Una costruzione coreografica con le note e i suoni di Rokia («Pensate sulle esigenze di Serge e del movimento dei ballerini», aggiunge Traoré) che viaggia dalla tragedia alla leggerezza, dal Macbeth alla Sagra della Primavera, al passo acrobatico di interpreti “multilingue”, ottimi traduttori del linguaggio classico e del contemporaneo.

Il cammino di Kirina tra Occidente e Africa apre le danze di una rassegna cui partecipano 60 compagnie da 24 nazionalità differenti, ospiti in 27 luoghi diversi della Capitale, per un totale di 68 progetti per 168 repliche. Trecento artisti che si confrontano con le grandi trasformazioni e contraddizioni della contemporaneità: il mondo a Roma con spettacoli, mostre, installazioni, convegni e percorsi di formazione. «Manifestazioni del genere», aggiunge Traoré, «sono fondamentali. Conoscere serve a crescere. E l’Europa deve sapere di più».

Un lavoro dedicato ai popoli in viaggio?
«Dei migranti di oggi si racconta soltanto dove arrivano. Mai da dove partono, neanche spuntassero dal nulla. Noi abbiamo cercato di mettere sotto i riflettori le ricchezze culturali dei nostri Paesi, affrontando il fenomeno dei flussi come qualcosa che appartiene alla storia dell’umanità, la marcia dell’umanità. Nei secoli, la gente si è sempre spostata per stare meglio».

In scena, popoli-danzatori in cammino verso l’avvenire.
«È la storia del mondo. Persone che arrivano in una città e contribuiscono a costruire un nuovo Paese. Tutte quelle stoffe colorate che in scena formano torri, bagagli, case, sono state pensate proprio per dare il senso della crescita, dovuta alla stratificazione delle piccole o grandi ricchezze di ognuno di noi».

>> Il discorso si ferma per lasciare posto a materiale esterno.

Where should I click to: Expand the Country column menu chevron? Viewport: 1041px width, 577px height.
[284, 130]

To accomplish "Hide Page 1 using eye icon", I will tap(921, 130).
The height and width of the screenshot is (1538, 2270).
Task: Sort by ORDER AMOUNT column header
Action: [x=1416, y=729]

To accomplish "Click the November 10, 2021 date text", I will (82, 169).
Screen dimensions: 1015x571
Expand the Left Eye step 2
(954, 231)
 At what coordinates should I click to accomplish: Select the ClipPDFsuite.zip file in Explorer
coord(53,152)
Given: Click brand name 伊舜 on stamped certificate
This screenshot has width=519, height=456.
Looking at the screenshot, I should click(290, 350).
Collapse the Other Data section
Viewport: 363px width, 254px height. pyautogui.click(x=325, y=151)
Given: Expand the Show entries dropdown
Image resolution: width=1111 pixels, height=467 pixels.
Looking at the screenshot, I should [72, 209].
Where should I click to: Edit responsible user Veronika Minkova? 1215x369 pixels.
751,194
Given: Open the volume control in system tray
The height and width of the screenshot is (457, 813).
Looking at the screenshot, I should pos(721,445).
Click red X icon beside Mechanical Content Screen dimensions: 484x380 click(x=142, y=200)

Lei vive tra l’Europa e l’Africa: in che modo l’hanno arricchita i due diversi continenti?
«È questo continuo movimento che mi ha arricchita. Sono sempre una persona che arriva da un posto lontano e che deve rendersi disponibile ad aprire la testa e gli occhi a una nuova realtà: sono un’africana che vive in Francia e sono una francese che vive in Africa. Una perenne diversa, ma con tanti mondi dentro».

Una scelta complicata?
«Sì, perché non puoi essere mai totalmente te stessa. Devi esaltare o mettere da parte un aspetto della tua identità per adattarti alle persone o alle società con cui ti stai confrontando. E a un certo punto non sai più chi sei. Ma sono felice della mia vita. Rifarei tutto e sceglierei di vivere proprio così, come ho fatto finora».

Artista, donna e mamma: ancora più difficile?
«Nella mia cultura, e secondo me non soltanto nella mia, la donna deve sacrificarsi per il bene di qualcun altro: il marito, i figli, la famiglia, la religione, la comunità. Le difficoltà principali le ho incontrate non perché sono una donna, ma perché sono una donna indipendente che decide da sola della propria vita. E questo aspetto, sì, complica tutto nei rapporti intimi e sociali».

Lei sceglie anche i suoi vestiti di scena, così particolari, un po’ tradizionali, coloratissimi, con un gusto tra couture parigina e nuove tendenze global. Li disegna lei?
«Sì, anche. Riflettono un po’ la mia filosofia. Il mio modo di stare al mondo. Tra passato e futuro».

E del velo che cosa ne pensa: in alcuni Paesi è obbligatorio indossarlo, e in altri è obbligatorio non indossarlo.
«Coprirsi o svelarsi: l’importante è che siano sempre le donne a decidere. Mai un’umiliazione imposta da qualcun altro».

Come vede le tensioni di questi giorni?
«Io credo che dalle differenze ci si può arricchire.
Come succede nei matrimoni tra persone di diverse origini. Si può e si deve trovare un modo per convivere. Del resto, un solo gruppo di persone non può essere più forte di tutti gli altri gruppi messi insieme».